We continue to assist clients preparing ASIs in 2025, particularly in light of the Supreme Court’s decision in UniCredit Bank GmbH v RusChemAlliance LLC [2024] UKSC 30 which was a clear example of the English Court’s willingness to uphold arbitration agreements through the issue of ASIs and prohibit foreign proceedings brought in direct contravention of them.

However, in Renaissance Securities the Court provided a reminder that there are limits to the use of ASIs. The Court did not extend injunctive relief where the effect of that relief would bind third parties to arbitration agreements.

In an earlier hearing in April 2024, the Court was prepared to grant mandatory ASIs which required the defendants to withdraw proceedings in Russia in breach of a London-seated arbitration clause where the prohibitory anti-suit relief in place was insufficient and there was strong and clear evidence of breach. There was also a risk the Russian court would apply its own law which allowed arbitration and jurisdiction provisions to be ignored in cases affected by sanctions.

But in November 2024, the Court refused to amend the ASI to extend injunctive relief to claims against third parties. In dismissing application requiring the defendants to withdraw tortious claims issued by them in the Russian courts against the Claimant’s Russian entities (“RREs”), the Court held the Claimant had to show a high degree of probability that the arbitration agreement had the effect of capturing third- party claims. The Court found that Renaissance had failed to establish either that the RREs were bound by the relevant arbitration agreement or that, on its proper construction, that agreement required the tortious claims to be arbitrated. The fact the RREs had provided letters consenting to arbitration was irrelevant to the proper construction of the arbitration clauses.

The case confirms that the availability of an ASI in the context of third parties will depend on the construction of the arbitration agreement and the Court will not shy away from the risk of forum fragmentation if this is necessary given the parties’ agreement.

 

WHEN SANCTIONS COMPLIANCE COMPETES WITH FAIR TRIAL CONSIDERATIONS – O v C

The Court has underscored its commitment to supporting arbitration by ordering a payment into court pending the outcome of an arbitration despite potential breach of US sanctions. In doing so, the Court navigated the complexities of international sanctions, and outlined the principles it will apply in deciding whether to order a party to do something that is contrary to a foreign law where the purpose of the order is to ensure a fair trial or arbitration.

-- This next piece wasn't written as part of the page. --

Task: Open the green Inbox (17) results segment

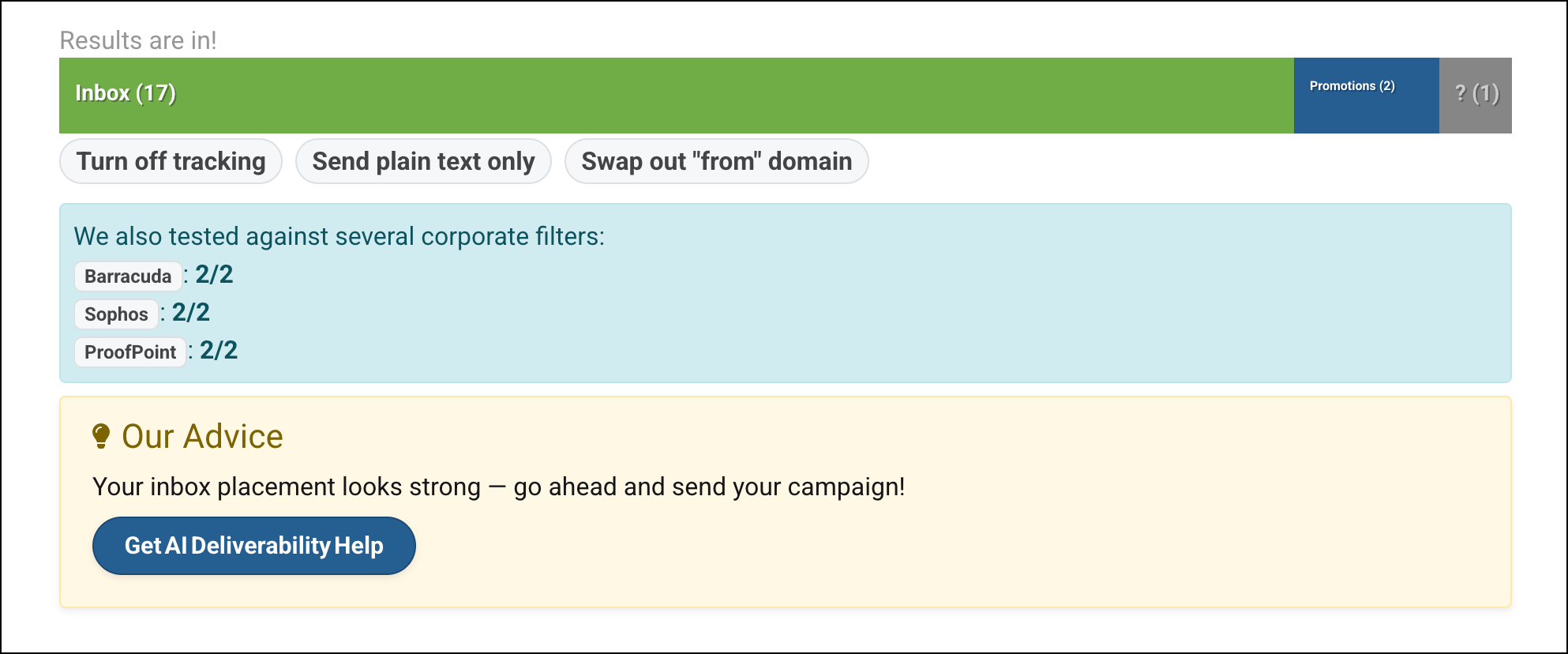Action: (677, 96)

The Claimant shipowners (the “Owners”) and the Respondents (the “Charterers”) entered into a charterparty regarding a vessel carrying a cargo of naphtha. The cargo remained on the vessel for 20 months because, shortly after loading, the US OFAC added the Charterers to its List of Specially Designated Nationals and Blocked Persons.  The Owners sought to terminate the charterparty and sell the cargo. The Charterers brought arbitration proceedings seeking damages against the Owners for the conversion of their cargo. The Owners argued they were entitled to terminate the charterparty because of US Sanctions and sought interim relief under s.44 of the Arbitration Act 1996 for the sale of cargo and for the proceeds to be paid into a blocked US account in accordance with the licence granted by OFAC. Instead, the Owners had to make a payment into Court.

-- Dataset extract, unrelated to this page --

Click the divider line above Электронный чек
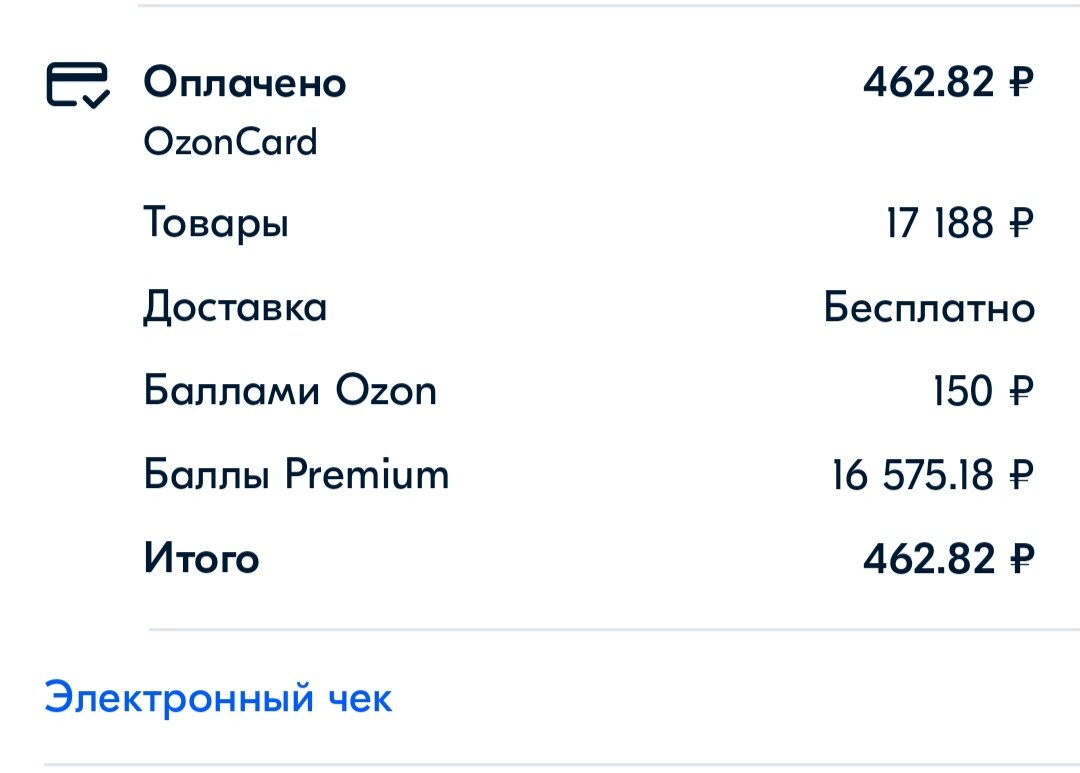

The Court adopted a nuanced approach for when a party is required to do something that is (or may be) contrary to a foreign law. The onus will be on the party invoking the foreign law to show that there is a real risk of prosecution, as opposed to merely a fanciful risk. If there is a real risk, the court will then balance that risk against the importance of the order sought. Here, there evidence showed no real risk of prosecution or, if anything, a low risk and that was outweighed by the importance of the order.

Companies doing business across different jurisdictions must therefore balance compliance with international sanctions and fulfilling contractual obligations. This ruling highlights that minimal risks of breaching sanctions will not prevent the Court from supporting arbitration and upholding commercial agreements. The need to assess the prosecution risks is therefore essential to any analysis.